▶ Data supplied

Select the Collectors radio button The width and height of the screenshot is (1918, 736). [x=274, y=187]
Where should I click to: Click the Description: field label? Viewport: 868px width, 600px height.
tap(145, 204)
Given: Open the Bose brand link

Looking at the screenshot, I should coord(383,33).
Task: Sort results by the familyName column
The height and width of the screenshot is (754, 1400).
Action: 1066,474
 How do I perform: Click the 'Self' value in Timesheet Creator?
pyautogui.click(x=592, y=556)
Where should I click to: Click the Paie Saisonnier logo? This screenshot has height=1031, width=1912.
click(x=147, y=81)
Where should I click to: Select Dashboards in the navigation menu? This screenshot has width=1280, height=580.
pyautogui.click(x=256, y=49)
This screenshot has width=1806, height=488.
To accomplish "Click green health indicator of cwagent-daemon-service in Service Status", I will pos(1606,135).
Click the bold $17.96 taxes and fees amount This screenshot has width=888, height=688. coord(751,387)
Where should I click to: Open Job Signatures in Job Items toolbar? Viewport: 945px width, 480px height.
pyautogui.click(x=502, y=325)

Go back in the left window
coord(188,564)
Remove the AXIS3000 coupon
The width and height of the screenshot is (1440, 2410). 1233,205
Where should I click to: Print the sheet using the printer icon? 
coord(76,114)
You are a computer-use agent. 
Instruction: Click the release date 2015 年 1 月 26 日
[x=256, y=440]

▶ Task
Write the listing out again, exactly as shown above.

▶ Output below
Select the Collectors radio button The width and height of the screenshot is (1918, 736). [x=274, y=187]
Where should I click to: Click the Description: field label? Viewport: 868px width, 600px height.
tap(145, 204)
Given: Open the Bose brand link

Looking at the screenshot, I should coord(383,33).
Task: Sort results by the familyName column
The height and width of the screenshot is (754, 1400).
Action: 1066,474
 How do I perform: Click the 'Self' value in Timesheet Creator?
pyautogui.click(x=592, y=556)
Where should I click to: Click the Paie Saisonnier logo? This screenshot has height=1031, width=1912.
click(x=147, y=81)
Where should I click to: Select Dashboards in the navigation menu? This screenshot has width=1280, height=580.
pyautogui.click(x=256, y=49)
This screenshot has width=1806, height=488.
To accomplish "Click green health indicator of cwagent-daemon-service in Service Status", I will pos(1606,135).
Click the bold $17.96 taxes and fees amount This screenshot has width=888, height=688. coord(751,387)
Where should I click to: Open Job Signatures in Job Items toolbar? Viewport: 945px width, 480px height.
pyautogui.click(x=502, y=325)

Go back in the left window
coord(188,564)
Remove the AXIS3000 coupon
The width and height of the screenshot is (1440, 2410). 1233,205
Where should I click to: Print the sheet using the printer icon? 
coord(76,114)
You are a computer-use agent. 
Instruction: Click the release date 2015 年 1 月 26 日
[x=256, y=440]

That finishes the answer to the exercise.